■ SOURCE RECORDS ■
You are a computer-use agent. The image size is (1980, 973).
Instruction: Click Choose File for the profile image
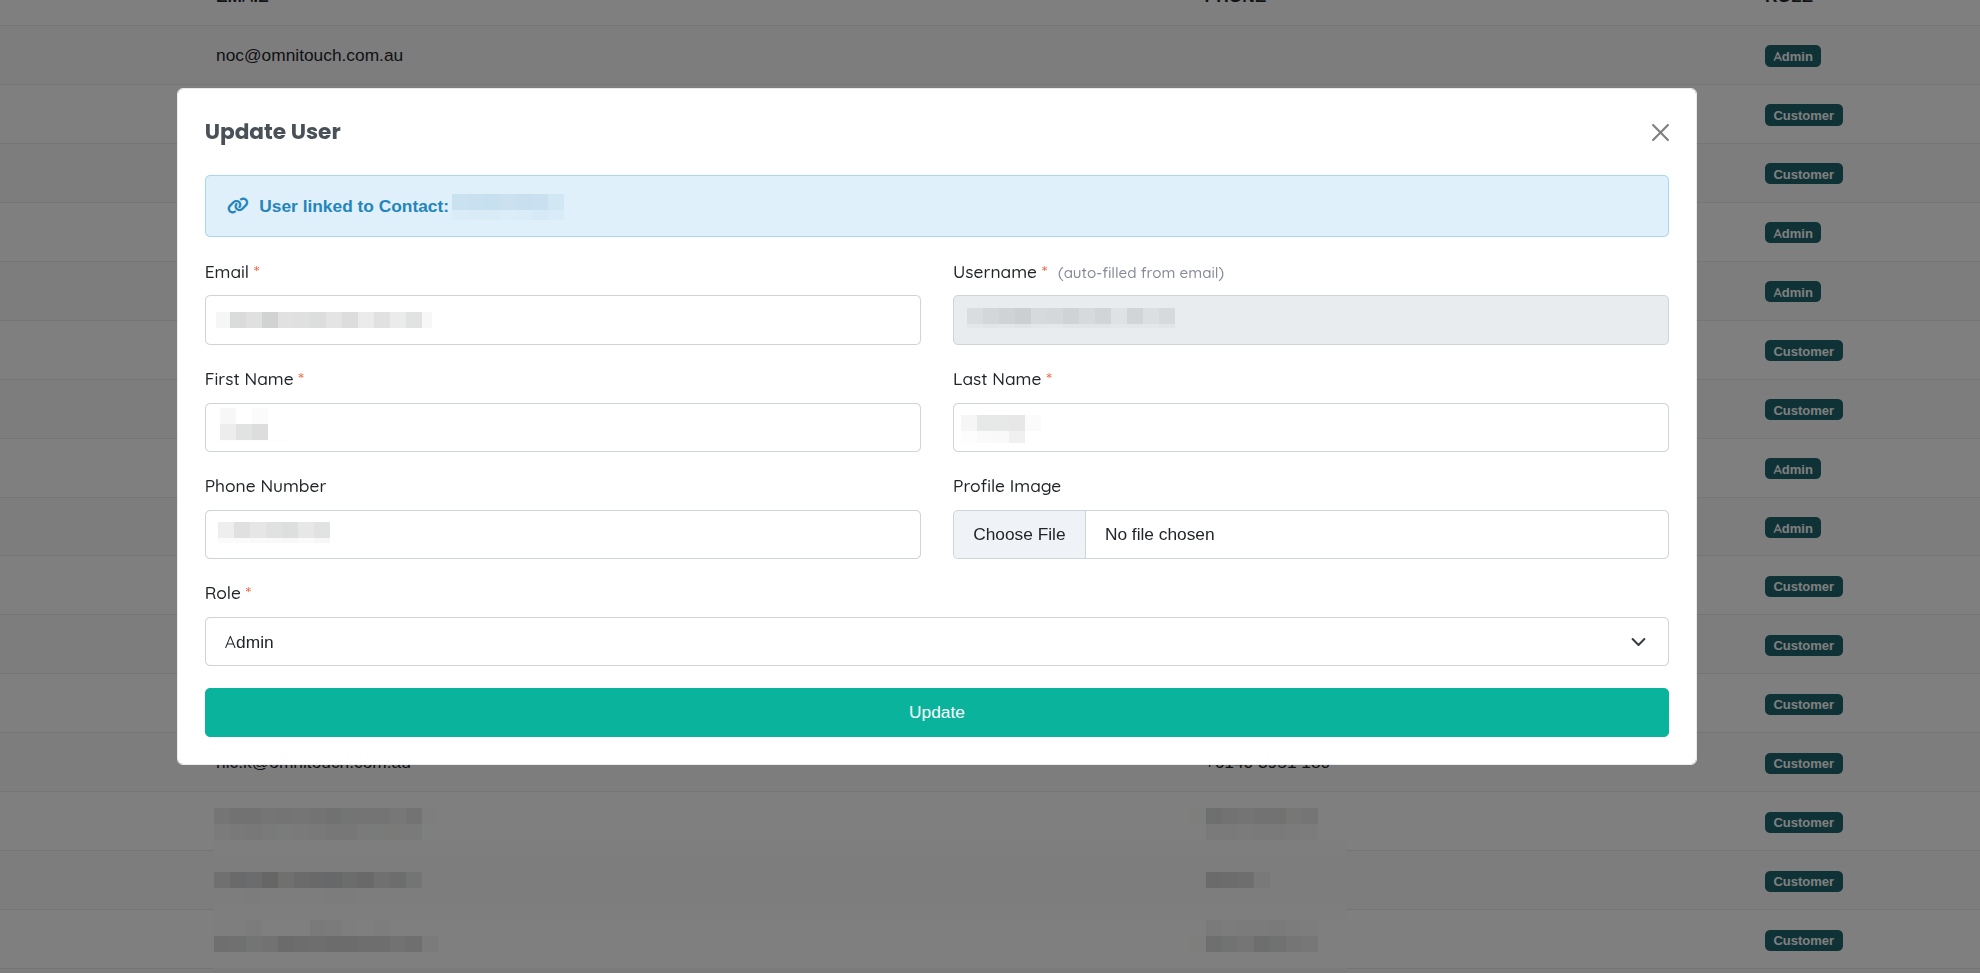pos(1019,534)
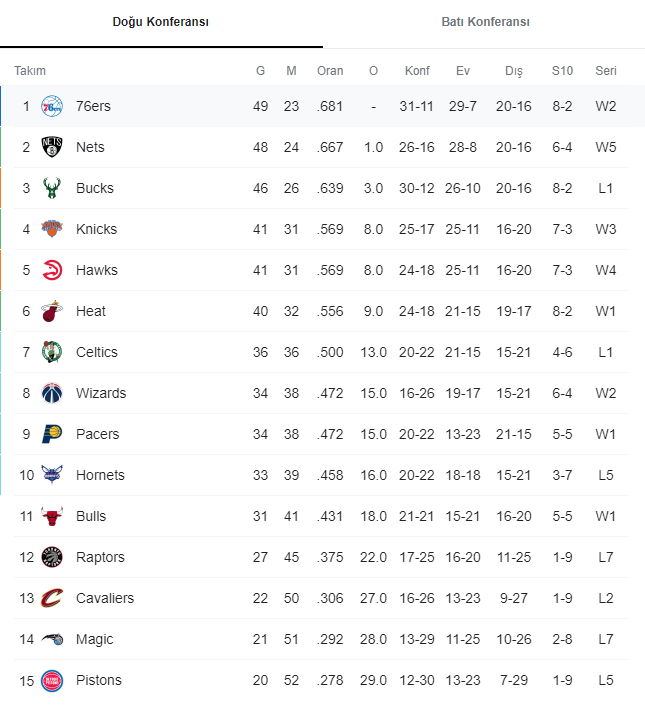Click the Seri column header
This screenshot has width=645, height=722.
click(606, 71)
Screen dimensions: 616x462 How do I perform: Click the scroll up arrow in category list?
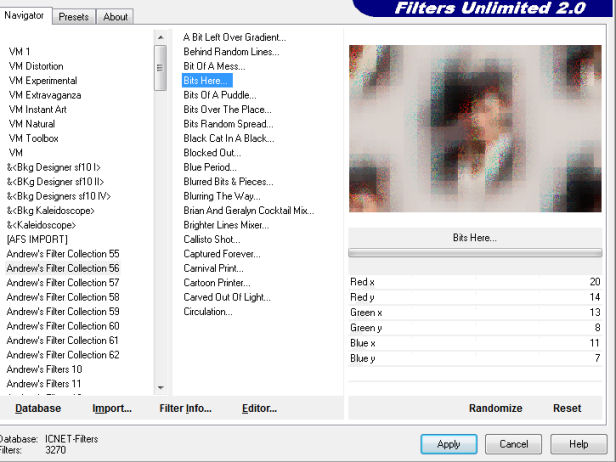click(160, 38)
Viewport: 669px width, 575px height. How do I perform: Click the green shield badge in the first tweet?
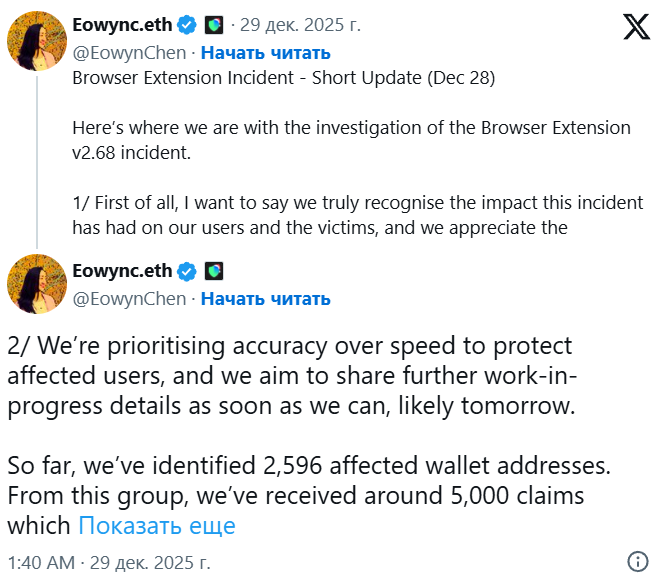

■ YOUR TASK ■
Echo the material from its very beginning through the line containing "click(606, 71)", inclusive, and leave the pictures out of your answer.

■ RESPONSE TO THIS EXERCISE ■
You are a computer-use agent. The image size is (1980, 973).
Instruction: Click Choose File for the profile image
pos(1019,534)
Click the Seri column header
This screenshot has width=645, height=722.
click(606, 71)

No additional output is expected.